Data excerpts below:

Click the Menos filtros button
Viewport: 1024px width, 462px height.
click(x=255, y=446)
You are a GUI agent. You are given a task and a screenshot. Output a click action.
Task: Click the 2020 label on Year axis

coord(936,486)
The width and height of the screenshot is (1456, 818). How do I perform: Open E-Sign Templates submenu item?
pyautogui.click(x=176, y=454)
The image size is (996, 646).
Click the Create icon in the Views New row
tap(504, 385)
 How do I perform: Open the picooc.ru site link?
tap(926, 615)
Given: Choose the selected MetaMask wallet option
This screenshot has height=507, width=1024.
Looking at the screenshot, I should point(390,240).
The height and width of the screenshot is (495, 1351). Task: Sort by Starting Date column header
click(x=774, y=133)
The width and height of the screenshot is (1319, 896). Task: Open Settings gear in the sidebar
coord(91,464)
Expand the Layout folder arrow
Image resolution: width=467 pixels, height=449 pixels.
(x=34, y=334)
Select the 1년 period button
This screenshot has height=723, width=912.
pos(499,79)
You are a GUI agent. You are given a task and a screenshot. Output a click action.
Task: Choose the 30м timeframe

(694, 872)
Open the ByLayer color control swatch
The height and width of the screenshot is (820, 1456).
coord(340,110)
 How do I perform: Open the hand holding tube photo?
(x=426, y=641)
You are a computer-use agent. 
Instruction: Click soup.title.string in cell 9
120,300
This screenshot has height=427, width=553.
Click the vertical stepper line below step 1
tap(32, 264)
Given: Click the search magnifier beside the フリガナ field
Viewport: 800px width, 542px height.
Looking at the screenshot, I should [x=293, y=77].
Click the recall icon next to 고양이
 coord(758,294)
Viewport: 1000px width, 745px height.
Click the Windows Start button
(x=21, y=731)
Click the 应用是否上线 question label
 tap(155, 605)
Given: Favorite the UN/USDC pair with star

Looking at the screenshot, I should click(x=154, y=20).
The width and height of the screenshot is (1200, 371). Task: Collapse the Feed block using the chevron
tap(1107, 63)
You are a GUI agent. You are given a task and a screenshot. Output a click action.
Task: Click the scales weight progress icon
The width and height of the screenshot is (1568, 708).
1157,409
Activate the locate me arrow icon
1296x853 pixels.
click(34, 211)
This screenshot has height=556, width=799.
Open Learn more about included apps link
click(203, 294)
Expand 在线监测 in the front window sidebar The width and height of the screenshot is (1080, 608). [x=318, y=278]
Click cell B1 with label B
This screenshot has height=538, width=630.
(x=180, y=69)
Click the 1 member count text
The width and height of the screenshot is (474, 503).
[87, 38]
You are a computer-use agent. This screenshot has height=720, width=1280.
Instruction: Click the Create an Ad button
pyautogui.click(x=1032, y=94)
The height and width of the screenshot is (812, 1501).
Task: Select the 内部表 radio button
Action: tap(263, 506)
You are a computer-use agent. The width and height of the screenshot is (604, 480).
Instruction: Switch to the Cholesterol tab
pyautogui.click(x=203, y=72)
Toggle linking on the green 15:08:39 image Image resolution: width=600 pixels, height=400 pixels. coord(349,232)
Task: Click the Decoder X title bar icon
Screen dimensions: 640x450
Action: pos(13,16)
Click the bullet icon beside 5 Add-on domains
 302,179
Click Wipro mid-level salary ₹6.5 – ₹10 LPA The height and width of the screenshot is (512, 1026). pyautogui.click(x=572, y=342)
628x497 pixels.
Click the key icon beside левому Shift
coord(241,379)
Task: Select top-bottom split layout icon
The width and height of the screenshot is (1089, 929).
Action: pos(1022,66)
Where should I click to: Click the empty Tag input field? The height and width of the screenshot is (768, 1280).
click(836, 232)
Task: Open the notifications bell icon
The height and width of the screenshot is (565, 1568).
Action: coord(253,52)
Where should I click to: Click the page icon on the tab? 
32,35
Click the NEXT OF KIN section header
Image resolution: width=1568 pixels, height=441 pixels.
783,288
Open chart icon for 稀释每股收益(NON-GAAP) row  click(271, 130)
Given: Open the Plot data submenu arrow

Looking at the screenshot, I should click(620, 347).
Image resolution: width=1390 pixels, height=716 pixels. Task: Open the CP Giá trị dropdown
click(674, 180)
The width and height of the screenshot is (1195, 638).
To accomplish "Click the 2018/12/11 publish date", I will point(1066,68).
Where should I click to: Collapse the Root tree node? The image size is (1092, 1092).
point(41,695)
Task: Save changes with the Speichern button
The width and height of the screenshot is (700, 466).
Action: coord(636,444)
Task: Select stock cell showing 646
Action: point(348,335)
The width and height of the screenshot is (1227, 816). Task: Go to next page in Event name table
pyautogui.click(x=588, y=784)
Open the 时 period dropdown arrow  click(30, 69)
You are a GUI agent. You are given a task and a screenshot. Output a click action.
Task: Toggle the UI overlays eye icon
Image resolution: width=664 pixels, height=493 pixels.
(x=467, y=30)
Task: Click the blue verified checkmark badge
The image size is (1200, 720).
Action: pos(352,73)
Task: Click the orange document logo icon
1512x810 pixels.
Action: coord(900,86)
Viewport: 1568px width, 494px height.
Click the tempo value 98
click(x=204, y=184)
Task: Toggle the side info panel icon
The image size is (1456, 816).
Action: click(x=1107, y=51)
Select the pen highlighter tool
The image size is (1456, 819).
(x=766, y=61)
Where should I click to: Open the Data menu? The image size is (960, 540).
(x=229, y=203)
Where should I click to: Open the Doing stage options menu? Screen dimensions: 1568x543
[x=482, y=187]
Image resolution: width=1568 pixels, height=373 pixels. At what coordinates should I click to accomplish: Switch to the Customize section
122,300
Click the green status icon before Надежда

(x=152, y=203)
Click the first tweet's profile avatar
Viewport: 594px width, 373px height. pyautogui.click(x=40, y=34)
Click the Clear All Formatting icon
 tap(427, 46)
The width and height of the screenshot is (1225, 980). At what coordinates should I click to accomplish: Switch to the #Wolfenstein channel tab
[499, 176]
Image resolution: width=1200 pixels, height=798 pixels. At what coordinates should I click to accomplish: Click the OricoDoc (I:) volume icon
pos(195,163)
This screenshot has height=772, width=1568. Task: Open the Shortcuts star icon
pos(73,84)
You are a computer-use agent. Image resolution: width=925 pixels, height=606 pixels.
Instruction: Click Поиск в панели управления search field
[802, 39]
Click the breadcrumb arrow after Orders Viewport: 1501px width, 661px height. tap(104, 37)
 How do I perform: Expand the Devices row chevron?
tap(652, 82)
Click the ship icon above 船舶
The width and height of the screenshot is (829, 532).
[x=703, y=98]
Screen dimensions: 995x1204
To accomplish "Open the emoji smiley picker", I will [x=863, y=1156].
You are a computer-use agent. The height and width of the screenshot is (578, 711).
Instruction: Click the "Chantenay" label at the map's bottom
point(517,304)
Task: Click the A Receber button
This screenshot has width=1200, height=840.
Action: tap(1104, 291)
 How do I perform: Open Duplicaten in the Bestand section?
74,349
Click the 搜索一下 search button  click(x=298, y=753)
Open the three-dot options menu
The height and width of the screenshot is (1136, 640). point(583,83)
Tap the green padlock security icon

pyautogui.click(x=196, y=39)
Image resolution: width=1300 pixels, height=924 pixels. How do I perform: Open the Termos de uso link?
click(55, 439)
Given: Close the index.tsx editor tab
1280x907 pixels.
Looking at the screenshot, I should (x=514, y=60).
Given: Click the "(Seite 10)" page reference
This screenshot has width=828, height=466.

End of Data excerpts.

What is needed:
Make an exact copy of all the lines above.

Result:
Click the Menos filtros button
Viewport: 1024px width, 462px height.
click(x=255, y=446)
You are a GUI agent. You are given a task and a screenshot. Output a click action.
Task: Click the 2020 label on Year axis

coord(936,486)
The width and height of the screenshot is (1456, 818). How do I perform: Open E-Sign Templates submenu item?
pyautogui.click(x=176, y=454)
The image size is (996, 646).
Click the Create icon in the Views New row
tap(504, 385)
 How do I perform: Open the picooc.ru site link?
tap(926, 615)
Given: Choose the selected MetaMask wallet option
This screenshot has height=507, width=1024.
Looking at the screenshot, I should point(390,240).
The height and width of the screenshot is (495, 1351). Task: Sort by Starting Date column header
click(x=774, y=133)
The width and height of the screenshot is (1319, 896). Task: Open Settings gear in the sidebar
coord(91,464)
Expand the Layout folder arrow
Image resolution: width=467 pixels, height=449 pixels.
(x=34, y=334)
Select the 1년 period button
This screenshot has height=723, width=912.
pos(499,79)
You are a GUI agent. You are given a task and a screenshot. Output a click action.
Task: Choose the 30м timeframe

(694, 872)
Open the ByLayer color control swatch
The height and width of the screenshot is (820, 1456).
coord(340,110)
 How do I perform: Open the hand holding tube photo?
(x=426, y=641)
You are a computer-use agent. 
Instruction: Click soup.title.string in cell 9
120,300
This screenshot has height=427, width=553.
Click the vertical stepper line below step 1
tap(32, 264)
Given: Click the search magnifier beside the フリガナ field
Viewport: 800px width, 542px height.
Looking at the screenshot, I should [x=293, y=77].
Click the recall icon next to 고양이
 coord(758,294)
Viewport: 1000px width, 745px height.
Click the Windows Start button
(x=21, y=731)
Click the 应用是否上线 question label
 tap(155, 605)
Given: Favorite the UN/USDC pair with star

Looking at the screenshot, I should click(x=154, y=20).
The width and height of the screenshot is (1200, 371). Task: Collapse the Feed block using the chevron
tap(1107, 63)
You are a GUI agent. You are given a task and a screenshot. Output a click action.
Task: Click the scales weight progress icon
The width and height of the screenshot is (1568, 708).
1157,409
Activate the locate me arrow icon
1296x853 pixels.
click(34, 211)
This screenshot has height=556, width=799.
Open Learn more about included apps link
click(203, 294)
Expand 在线监测 in the front window sidebar The width and height of the screenshot is (1080, 608). [x=318, y=278]
Click cell B1 with label B
This screenshot has height=538, width=630.
(x=180, y=69)
Click the 1 member count text
The width and height of the screenshot is (474, 503).
[87, 38]
You are a computer-use agent. This screenshot has height=720, width=1280.
Instruction: Click the Create an Ad button
pyautogui.click(x=1032, y=94)
The height and width of the screenshot is (812, 1501).
Task: Select the 内部表 radio button
Action: tap(263, 506)
You are a computer-use agent. The width and height of the screenshot is (604, 480).
Instruction: Switch to the Cholesterol tab
pyautogui.click(x=203, y=72)
Toggle linking on the green 15:08:39 image Image resolution: width=600 pixels, height=400 pixels. coord(349,232)
Task: Click the Decoder X title bar icon
Screen dimensions: 640x450
Action: pos(13,16)
Click the bullet icon beside 5 Add-on domains
 302,179
Click Wipro mid-level salary ₹6.5 – ₹10 LPA The height and width of the screenshot is (512, 1026). pyautogui.click(x=572, y=342)
628x497 pixels.
Click the key icon beside левому Shift
coord(241,379)
Task: Select top-bottom split layout icon
The width and height of the screenshot is (1089, 929).
Action: pos(1022,66)
Where should I click to: Click the empty Tag input field? The height and width of the screenshot is (768, 1280).
click(836, 232)
Task: Open the notifications bell icon
The height and width of the screenshot is (565, 1568).
Action: coord(253,52)
Where should I click to: Click the page icon on the tab? 
32,35
Click the NEXT OF KIN section header
Image resolution: width=1568 pixels, height=441 pixels.
783,288
Open chart icon for 稀释每股收益(NON-GAAP) row  click(271, 130)
Given: Open the Plot data submenu arrow

Looking at the screenshot, I should click(620, 347).
Image resolution: width=1390 pixels, height=716 pixels. Task: Open the CP Giá trị dropdown
click(674, 180)
The width and height of the screenshot is (1195, 638).
To accomplish "Click the 2018/12/11 publish date", I will point(1066,68).
Where should I click to: Collapse the Root tree node? The image size is (1092, 1092).
point(41,695)
Task: Save changes with the Speichern button
The width and height of the screenshot is (700, 466).
Action: coord(636,444)
Task: Select stock cell showing 646
Action: point(348,335)
The width and height of the screenshot is (1227, 816). Task: Go to next page in Event name table
pyautogui.click(x=588, y=784)
Open the 时 period dropdown arrow  click(30, 69)
You are a GUI agent. You are given a task and a screenshot. Output a click action.
Task: Toggle the UI overlays eye icon
Image resolution: width=664 pixels, height=493 pixels.
(x=467, y=30)
Task: Click the blue verified checkmark badge
The image size is (1200, 720).
Action: pos(352,73)
Task: Click the orange document logo icon
1512x810 pixels.
Action: coord(900,86)
Viewport: 1568px width, 494px height.
Click the tempo value 98
click(x=204, y=184)
Task: Toggle the side info panel icon
The image size is (1456, 816).
Action: click(x=1107, y=51)
Select the pen highlighter tool
The image size is (1456, 819).
(x=766, y=61)
Where should I click to: Open the Data menu? The image size is (960, 540).
(x=229, y=203)
Where should I click to: Open the Doing stage options menu? Screen dimensions: 1568x543
[x=482, y=187]
Image resolution: width=1568 pixels, height=373 pixels. At what coordinates should I click to accomplish: Switch to the Customize section
122,300
Click the green status icon before Надежда

(x=152, y=203)
Click the first tweet's profile avatar
Viewport: 594px width, 373px height. pyautogui.click(x=40, y=34)
Click the Clear All Formatting icon
 tap(427, 46)
The width and height of the screenshot is (1225, 980). At what coordinates should I click to accomplish: Switch to the #Wolfenstein channel tab
[499, 176]
Image resolution: width=1200 pixels, height=798 pixels. At what coordinates should I click to accomplish: Click the OricoDoc (I:) volume icon
pos(195,163)
This screenshot has height=772, width=1568. Task: Open the Shortcuts star icon
pos(73,84)
You are a computer-use agent. Image resolution: width=925 pixels, height=606 pixels.
Instruction: Click Поиск в панели управления search field
[802, 39]
Click the breadcrumb arrow after Orders Viewport: 1501px width, 661px height. tap(104, 37)
 How do I perform: Expand the Devices row chevron?
tap(652, 82)
Click the ship icon above 船舶
The width and height of the screenshot is (829, 532).
[x=703, y=98]
Screen dimensions: 995x1204
To accomplish "Open the emoji smiley picker", I will [x=863, y=1156].
You are a computer-use agent. The height and width of the screenshot is (578, 711).
Instruction: Click the "Chantenay" label at the map's bottom
point(517,304)
Task: Click the A Receber button
This screenshot has width=1200, height=840.
Action: tap(1104, 291)
 How do I perform: Open Duplicaten in the Bestand section?
74,349
Click the 搜索一下 search button  click(x=298, y=753)
Open the three-dot options menu
The height and width of the screenshot is (1136, 640). point(583,83)
Tap the green padlock security icon

pyautogui.click(x=196, y=39)
Image resolution: width=1300 pixels, height=924 pixels. How do I perform: Open the Termos de uso link?
click(55, 439)
Given: Close the index.tsx editor tab
1280x907 pixels.
Looking at the screenshot, I should (x=514, y=60).
Given: Click the "(Seite 10)" page reference
This screenshot has width=828, height=466.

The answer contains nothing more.